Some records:
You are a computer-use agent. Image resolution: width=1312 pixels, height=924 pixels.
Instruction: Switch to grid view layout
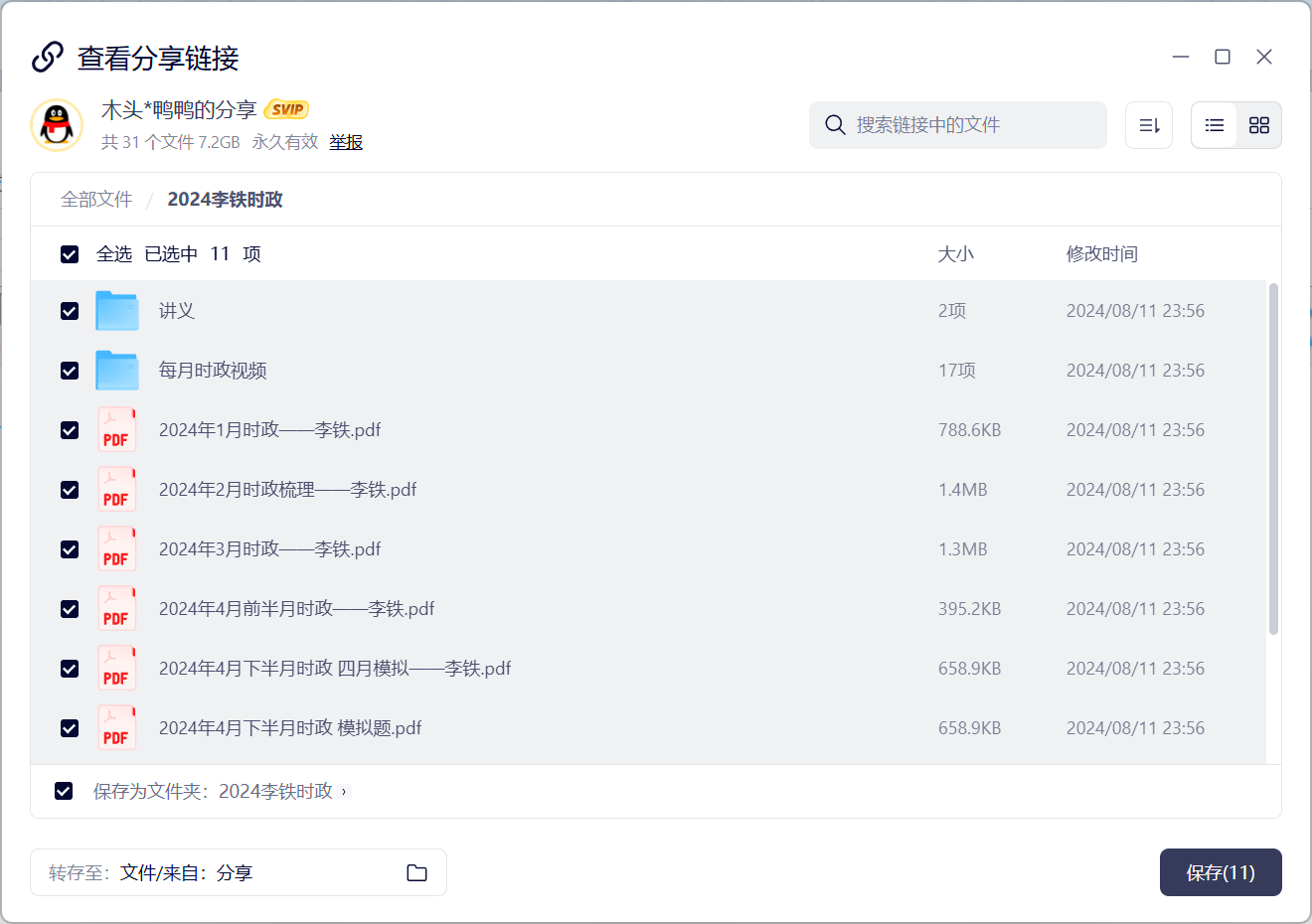[1258, 125]
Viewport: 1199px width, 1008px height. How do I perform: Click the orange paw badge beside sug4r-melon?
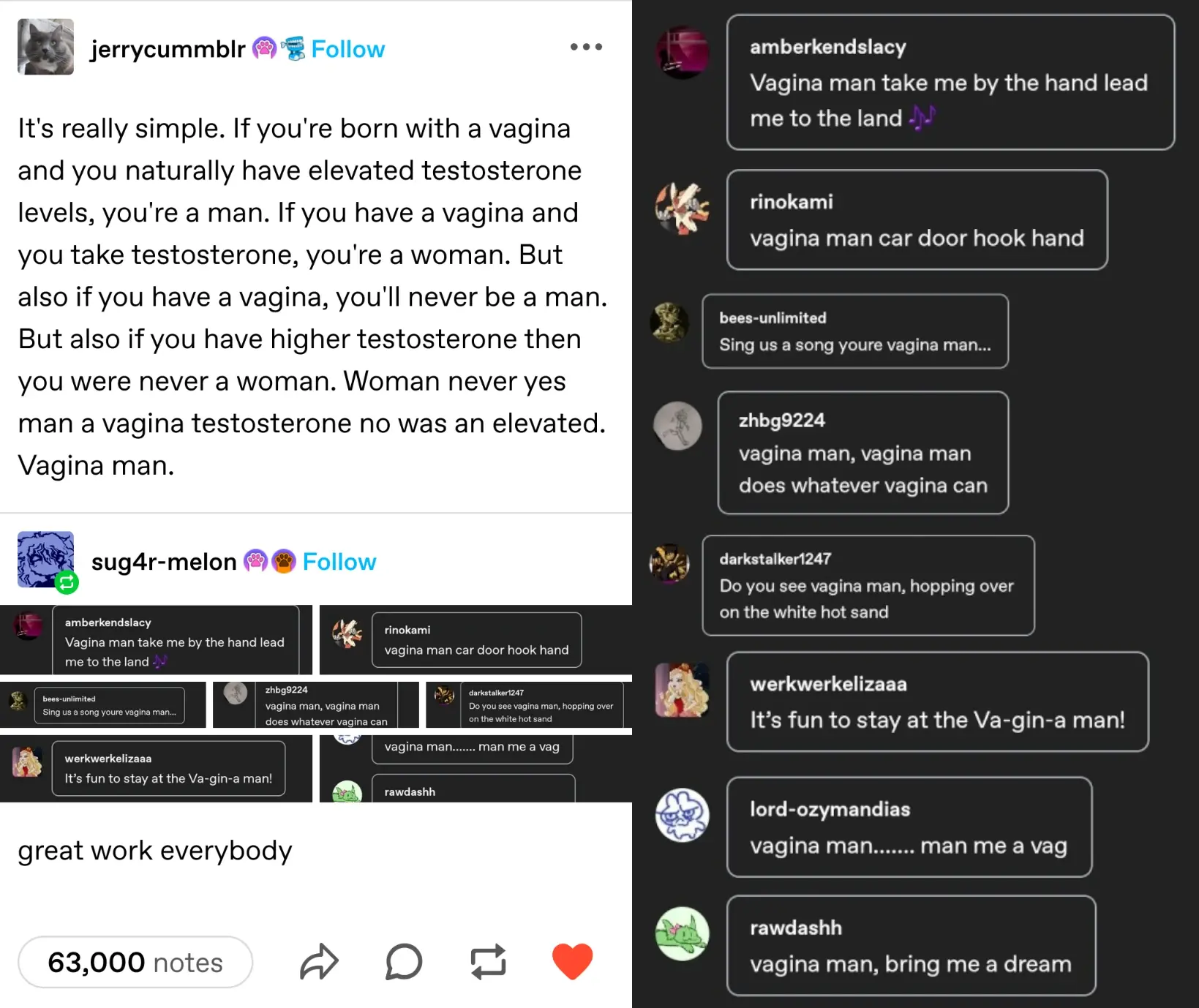[284, 562]
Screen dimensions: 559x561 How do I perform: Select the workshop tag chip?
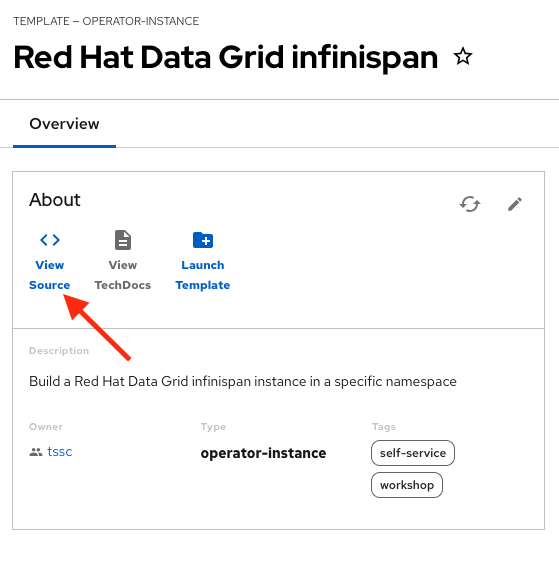(x=407, y=485)
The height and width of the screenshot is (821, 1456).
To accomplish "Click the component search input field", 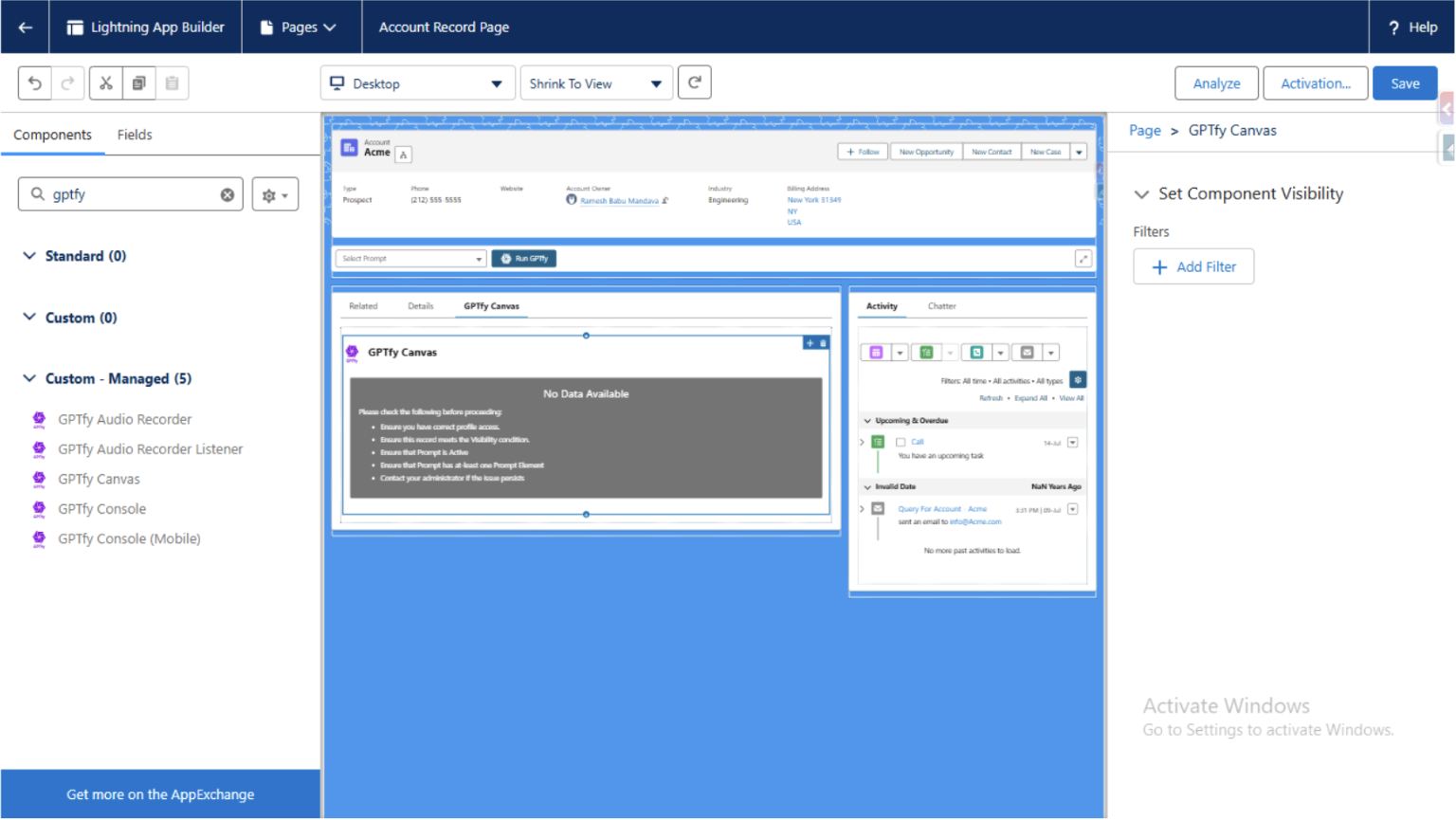I will point(133,195).

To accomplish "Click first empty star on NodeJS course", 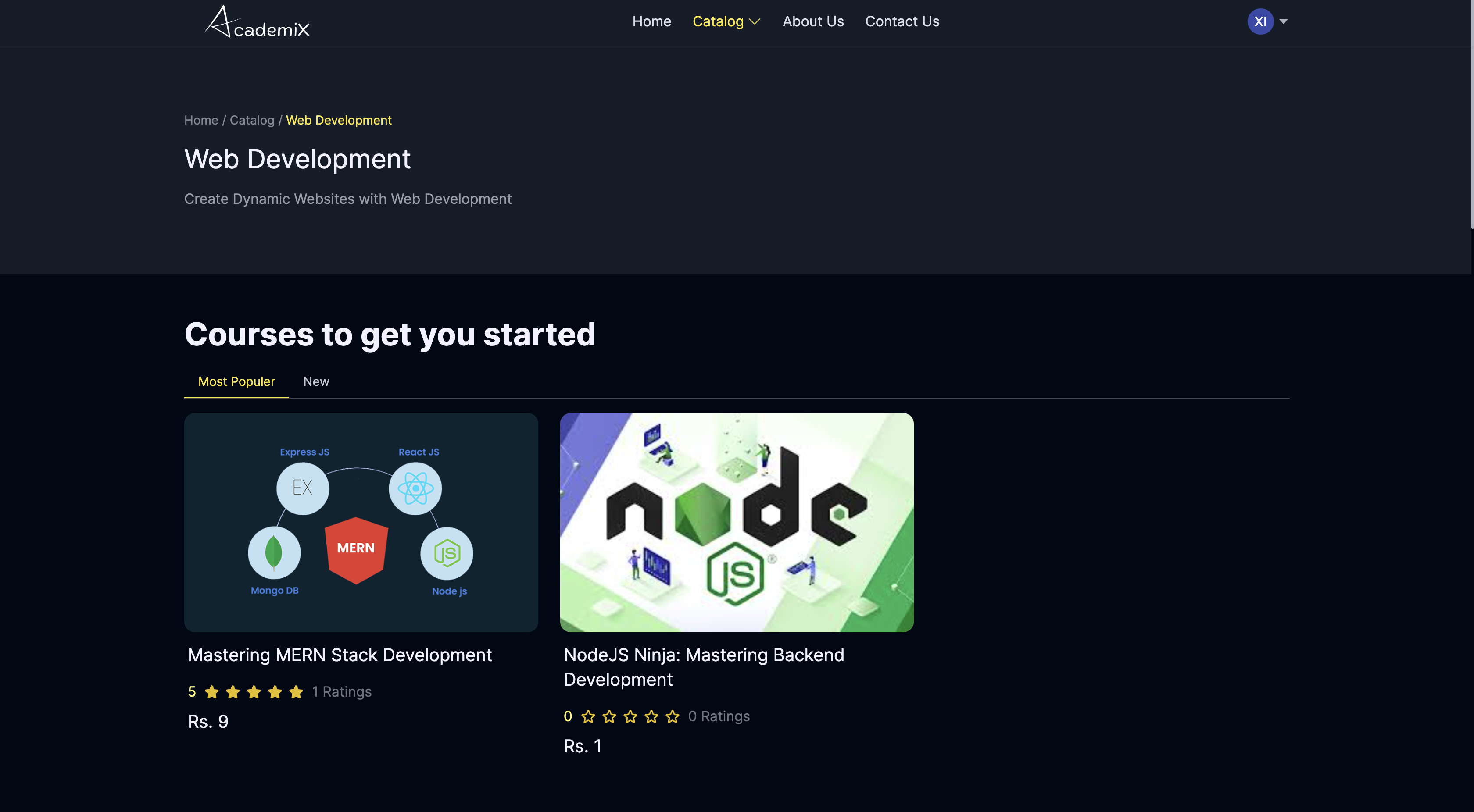I will 588,716.
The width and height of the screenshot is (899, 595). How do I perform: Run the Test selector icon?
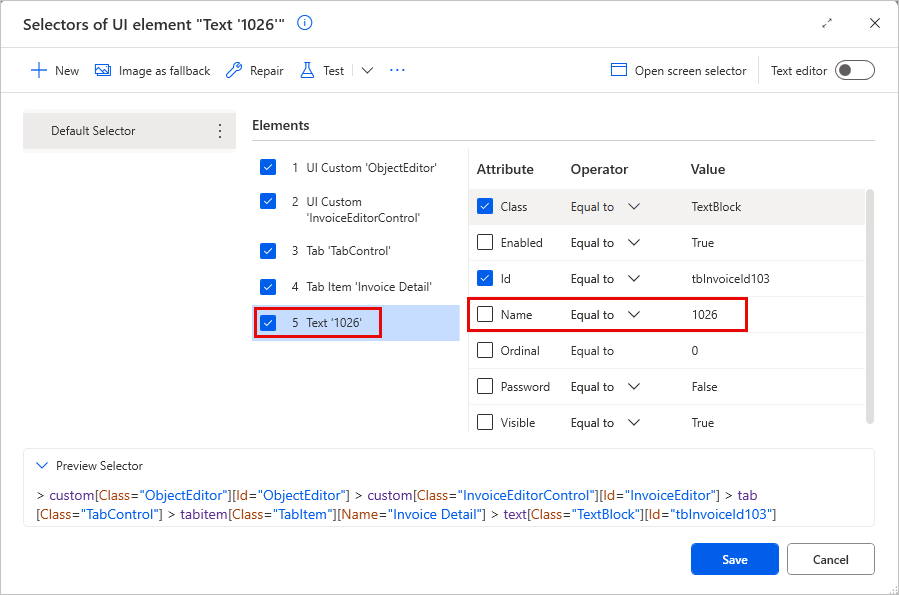pyautogui.click(x=309, y=70)
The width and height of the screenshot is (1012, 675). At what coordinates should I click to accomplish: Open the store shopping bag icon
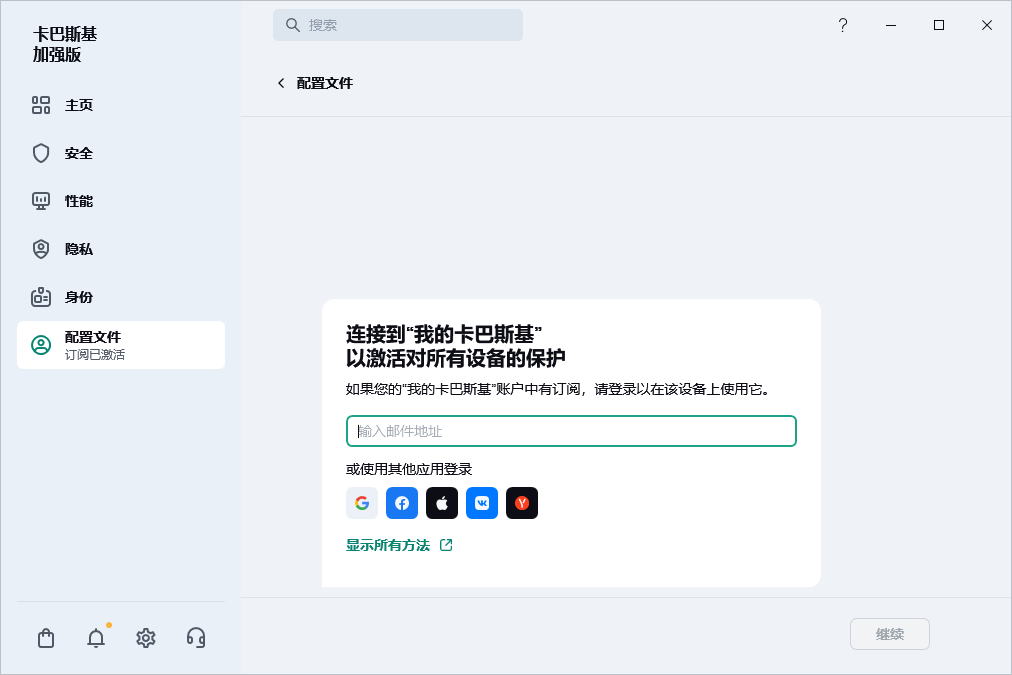(46, 638)
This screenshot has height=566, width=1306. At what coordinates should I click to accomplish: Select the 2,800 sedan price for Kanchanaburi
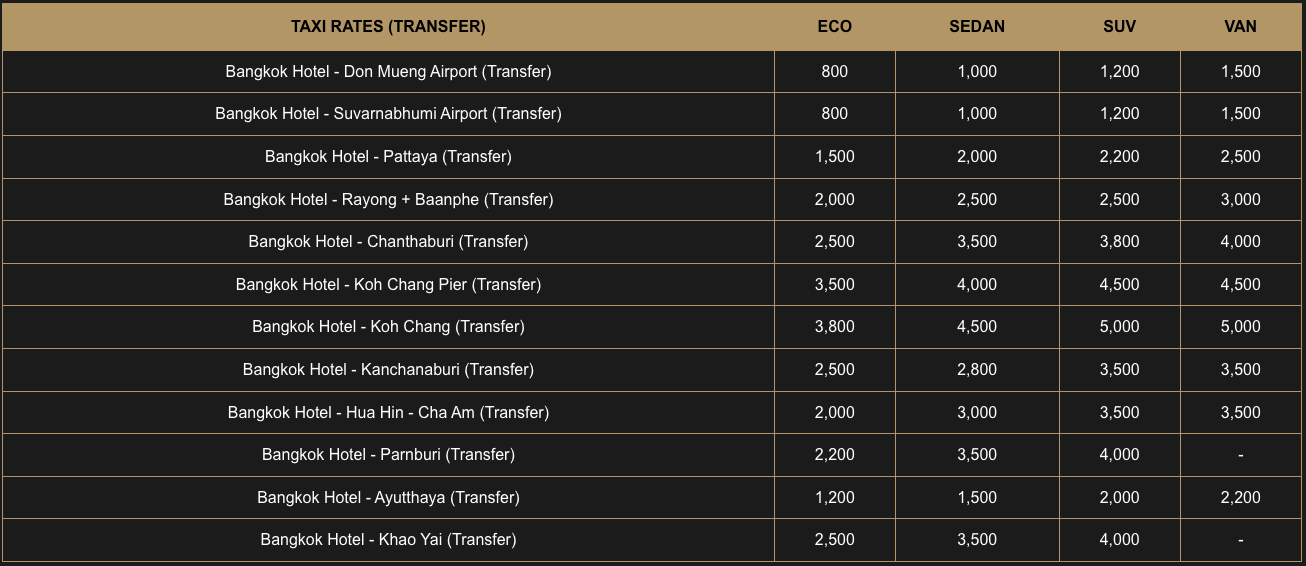point(977,370)
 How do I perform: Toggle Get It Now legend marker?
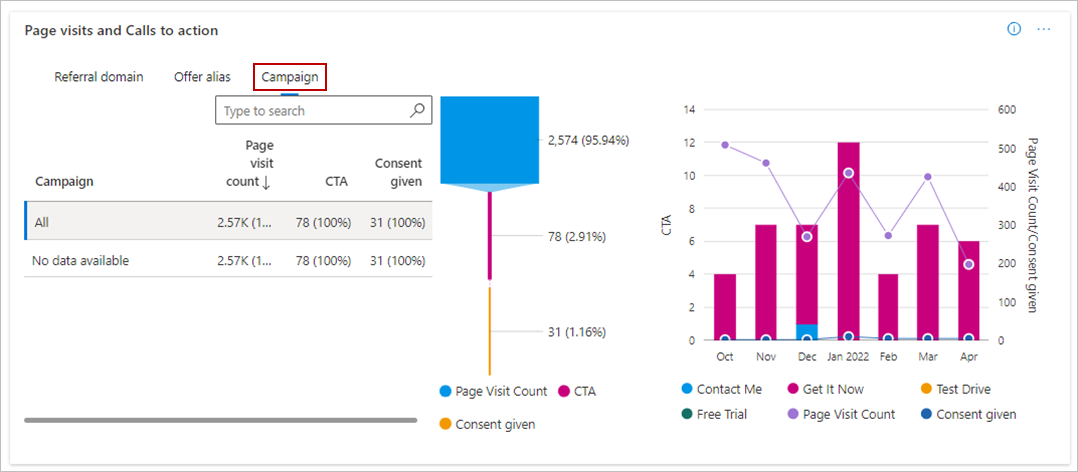point(793,389)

Problem statement —
Please pull out each line of the items above that contains the word "should". Case counts.

Answer in full —
The width and height of the screenshot is (1012, 675). At what coordinates should I click to accomplish: Open the store shopping bag icon
This screenshot has height=566, width=1306. At what coordinates should I click to accomplish: Select the 2,800 sedan price for Kanchanaburi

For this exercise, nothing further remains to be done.